← Back to databases

Database Topic

Columnar Databases

Master columnar databases for analytics and data warehousing. Essential for big data and analytics system design interviews.

Columnar databases store data by columns rather than rows, optimizing for analytical queries and data warehousing.


Row vs. Column Storage

Row-Oriented (Traditional)

Data is stored row by row:

Row 1: [id: 1, name: "John", age: 30, city: "NYC", salary: 50000]
Row 2: [id: 2, name: "Jane", age: 25, city: "SF", salary: 60000]
Row 3: [id: 3, name: "Bob", age: 35, city: "NYC", salary: 55000]

Good for: Transactional workloads, retrieving entire rows

Column-Oriented

Data is stored column by column:

Column id:    [1, 2, 3]
Column name:  ["John", "Jane", "Bob"]
Column age:   [30, 25, 35]
Column city:  ["NYC", "SF", "NYC"]
Column salary: [50000, 60000, 55000]

Good for: Analytical queries, aggregations, scanning specific columns


Advantages

Compression

Similar values in a column compress very well:

Column city: ["NYC", "NYC", "NYC", "SF", "SF", "NYC", ...]
→ Can be compressed to: [NYC: positions 1,2,3,6...], [SF: positions 4,5...]

Result: 10-100x better compression than row storage.

Query Performance

Analytical query:

SELECT AVG(salary) FROM employees WHERE city = 'NYC';

Row-oriented: Must read entire rows, then filter and aggregate Column-oriented: Only reads city and salary columns, skips others

Result: 10-100x faster for analytical queries.

Aggregations

Columnar storage excels at:

  • SUM, AVG, COUNT, MIN, MAX
  • GROUP BY operations
  • Filtering on specific columns

Apache Parquet

File format for columnar storage, used with Hadoop/Spark.

import pandas as pd

# Write as Parquet
df.to_parquet('data.parquet', compression='snappy')

# Read Parquet
df = pd.read_parquet('data.parquet')

Features:

  • Columnar file format
  • Schema evolution
  • Compression (Snappy, Gzip, LZ4)
  • Predicate pushdown

ClickHouse

Open-source columnar database for real-time analytics.

-- Create table
CREATE TABLE events (
    timestamp DateTime,
    user_id UInt32,
    event_type String,
    value Float64
) ENGINE = MergeTree()
ORDER BY (timestamp, user_id);

-- Fast aggregations
SELECT 
    toStartOfHour(timestamp) as hour,
    event_type,
    count() as count,
    avg(value) as avg_value
FROM events
WHERE timestamp >= now() - INTERVAL 1 DAY
GROUP BY hour, event_type;

Features:

  • Real-time inserts
  • High compression
  • Distributed queries
  • Materialized views

Amazon Redshift

Managed data warehouse using columnar storage.
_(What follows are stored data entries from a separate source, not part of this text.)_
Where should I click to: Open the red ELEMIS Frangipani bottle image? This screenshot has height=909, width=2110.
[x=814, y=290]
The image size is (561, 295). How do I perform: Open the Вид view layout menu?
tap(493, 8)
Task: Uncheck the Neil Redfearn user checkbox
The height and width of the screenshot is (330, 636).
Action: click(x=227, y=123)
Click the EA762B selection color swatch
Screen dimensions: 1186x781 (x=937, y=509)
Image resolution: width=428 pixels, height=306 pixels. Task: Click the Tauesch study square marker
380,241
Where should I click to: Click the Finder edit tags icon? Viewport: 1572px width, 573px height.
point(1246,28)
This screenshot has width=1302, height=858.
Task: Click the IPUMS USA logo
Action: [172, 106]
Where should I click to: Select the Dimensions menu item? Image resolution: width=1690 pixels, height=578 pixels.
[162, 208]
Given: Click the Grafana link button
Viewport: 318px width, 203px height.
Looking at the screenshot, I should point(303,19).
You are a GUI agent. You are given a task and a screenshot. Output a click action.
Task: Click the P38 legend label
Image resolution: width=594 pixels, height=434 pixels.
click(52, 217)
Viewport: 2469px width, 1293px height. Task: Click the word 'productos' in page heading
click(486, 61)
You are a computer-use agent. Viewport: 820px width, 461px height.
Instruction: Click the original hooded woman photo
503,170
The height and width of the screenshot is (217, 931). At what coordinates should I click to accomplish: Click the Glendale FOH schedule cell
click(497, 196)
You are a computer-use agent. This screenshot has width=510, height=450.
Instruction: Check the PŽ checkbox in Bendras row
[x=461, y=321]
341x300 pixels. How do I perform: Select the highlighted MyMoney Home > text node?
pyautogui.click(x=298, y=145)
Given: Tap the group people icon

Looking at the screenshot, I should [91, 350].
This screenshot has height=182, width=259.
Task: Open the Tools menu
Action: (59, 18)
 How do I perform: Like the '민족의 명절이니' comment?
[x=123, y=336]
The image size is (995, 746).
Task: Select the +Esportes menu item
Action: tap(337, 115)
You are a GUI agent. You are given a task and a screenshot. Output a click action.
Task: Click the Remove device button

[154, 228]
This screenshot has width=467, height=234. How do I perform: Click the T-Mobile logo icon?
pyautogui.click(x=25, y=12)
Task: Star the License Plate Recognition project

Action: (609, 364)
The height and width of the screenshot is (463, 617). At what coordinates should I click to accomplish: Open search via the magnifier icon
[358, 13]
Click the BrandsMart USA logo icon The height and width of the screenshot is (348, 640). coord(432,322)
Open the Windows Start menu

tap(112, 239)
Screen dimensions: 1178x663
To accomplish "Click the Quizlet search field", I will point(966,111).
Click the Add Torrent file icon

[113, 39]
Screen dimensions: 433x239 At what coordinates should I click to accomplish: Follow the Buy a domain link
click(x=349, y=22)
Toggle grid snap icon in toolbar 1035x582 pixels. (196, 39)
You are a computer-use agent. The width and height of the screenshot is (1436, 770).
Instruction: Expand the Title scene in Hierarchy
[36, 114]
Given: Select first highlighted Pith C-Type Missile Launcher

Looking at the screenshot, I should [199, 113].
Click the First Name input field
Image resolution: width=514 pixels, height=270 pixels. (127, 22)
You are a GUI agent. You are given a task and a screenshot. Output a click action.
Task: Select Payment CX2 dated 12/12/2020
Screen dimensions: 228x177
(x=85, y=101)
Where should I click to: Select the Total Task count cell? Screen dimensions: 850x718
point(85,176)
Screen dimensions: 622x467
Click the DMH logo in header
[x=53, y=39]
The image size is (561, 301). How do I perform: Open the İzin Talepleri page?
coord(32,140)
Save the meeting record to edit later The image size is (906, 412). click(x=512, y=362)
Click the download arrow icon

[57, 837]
-- Columnar storage with sort keys
CREATE TABLE sales (
    sale_date DATE,
    product_id INT,
    customer_id INT,
    amount DECIMAL(10,2)
)
DISTKEY (customer_id)
SORTKEY (sale_date, product_id);

Features:

  • Columnar storage
  • Compression encoding
  • Sort keys for query optimization
  • Integration with S3

Apache Cassandra

Wide-column store (hybrid row/column).

Use case: Time-series data, high write throughput


When to Use Columnar Databases

Good Fit

  • Data warehousing: Analytics, reporting
  • OLAP workloads: Online Analytical Processing
  • Time-series data: Metrics, logs, IoT data
  • Read-heavy: Few writes, many analytical reads
  • Large datasets: Billions of rows

Not a Good Fit

  • OLTP workloads: Online Transaction Processing
  • Frequent updates: Updating individual rows is expensive
  • Small datasets: Overhead not worth it
  • Point lookups: Retrieving single rows by ID

Data Modeling

Denormalization

Columnar databases favor denormalized, wide tables:

-- Instead of normalized:
users (user_id, name, email)
orders (order_id, user_id, total)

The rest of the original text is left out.